The amplitude–frequency diagram (Figure 21) contains a comparison of data in the original condition and after 100,000 and 300,000 cycles for RD1. This diagram that was acquired at more simple equipment (by the means of one laser) also shows the tendency, when amplitude on certain frequencies changes according to forecast. It should be mentioned that vibration speed at frequencies close to 20–80 Hz was up to 0.06 mm/s (after 300,000 cycles), and the fact that amplitude growth at this low-frequency range was connected with cyclic loading.

Figure 21

Amplitude–frequency diagram. RD1 sample reference statement and after 100,000 and 300,000 cycles (one-headed Doppler laser vibrometer).

Conclusion

During the calculation of modal characteristics (natural frequencies and vibration modes) of products made of polymer composite materials, it is necessary to exclude their resonance oscillations that requires reliable data on the mechanical characteristics of the material. The problem is a large (in comparison with isotropic materials) quantity of elasticity characteristics, and also in the fact that these parameters depend on a wide range of structural and technological factors.

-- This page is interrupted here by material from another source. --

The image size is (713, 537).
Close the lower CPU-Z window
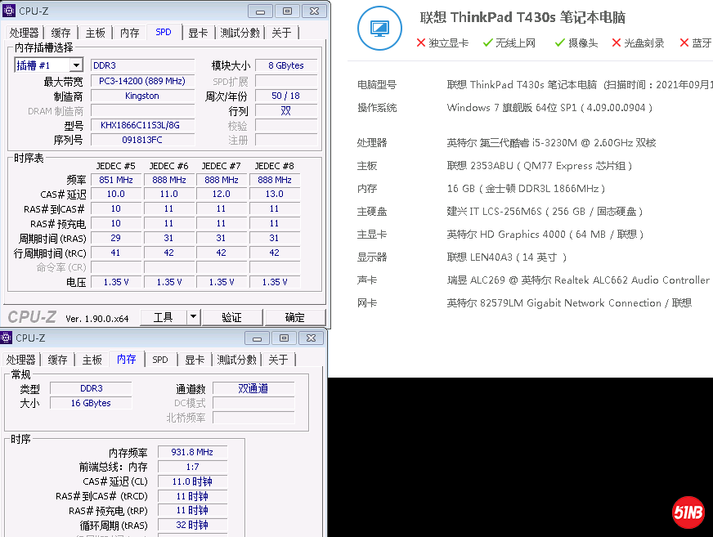(x=311, y=338)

One of this work purposes was to develop a methodology for identifying models of elastic behaviour of polymer–metal composite materials based on the results of the EMA. The object of investigation was layered reinforced sandwich sheets and metallic mono-materials.

The method of scanning laser vibrometry is used for experimental determination of natural frequencies and modes of oscillations. For the numerical modal analysis, the FEM is used. The material model is a layered composite with isotropic linearly elastic layers and metal layers. The task of identifying the material model is considered as the problem of minimising the discrepancy between the calculated natural frequencies and the experimental ones. To solve it, the quasi-random search method is used. The developed method can be recommended for the determination of parameters of material models for calculating the modal characteristics of polymer–metal sandwich sheets and metallic mono-materials composite products.

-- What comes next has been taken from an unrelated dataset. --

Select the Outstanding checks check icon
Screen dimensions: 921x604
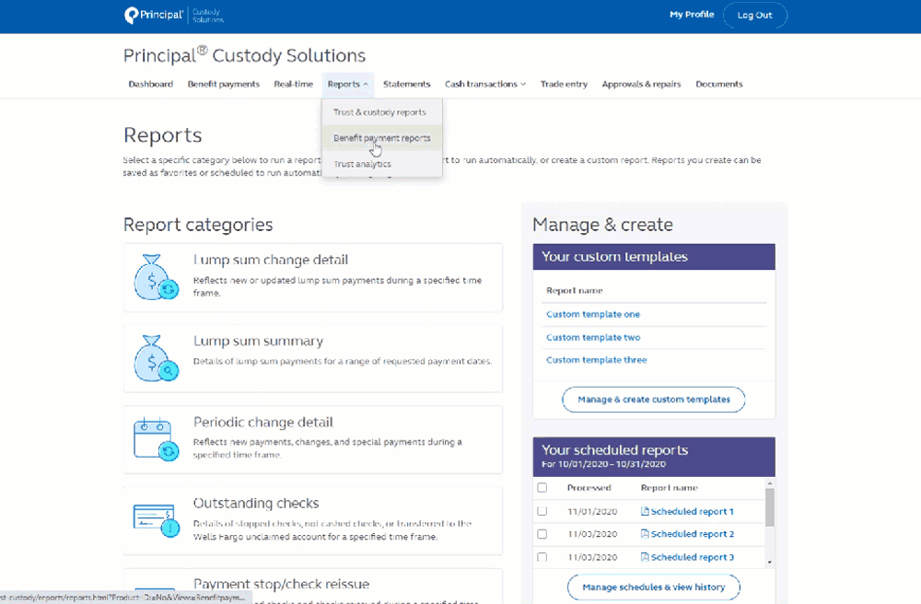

For the EMA, a three-scanning and optimised one-scanning laser vibrometer were used; with its help, this work succeeded in obtaining semi-natural oscillation frequencies of samples, made from the metal composites in a frequency range up to 6,000 Hz with very insignificant scattering (overall average within 0.59%), and own forms with high space resolution.

Observation of the behaviour of five-layered samples under increasing of the load parameters led to the following conclusions. (1) The percentage ratio of certain material dictates its behaviour. Otherwise speaking, more percentage of the metal inside the construction shows more metal behaviour of the MPM composite as homogeneous substance. The opposite is true as well – more polymer shows more inhomogeneous behaviour. (2) Based on the experience with composite blades, it can be declared that for this type of MPM composites, significant amplitude increase at average frequency spectrum in combination with high damping of all other frequencies in the range from approximately 1,180 up to 3,050 Hz can be used as a diagnostic sign of unstable operation condition of the structure.

Similar to previous works with different elements made of composite material, obvious signs of alteration in CWTs were detected. The same features such as virtually unchangeable mode shapes at resonant frequencies after long cycle loading, natural frequency declines, damping of frequencies, amplitude increase on a small scale, an increase in intensity at low frequencies, shift of the CWT maximum, overall low amplitude were detected. According to tests and modelling procedures provided, metal-based composites are not an exception in behaviour. This research also indicates that wavelet-based NDE analysis in combination with complex modal analysis could provide a basis for determining damage levels in structural composite components, and thus a means to decide whether a component is still operational.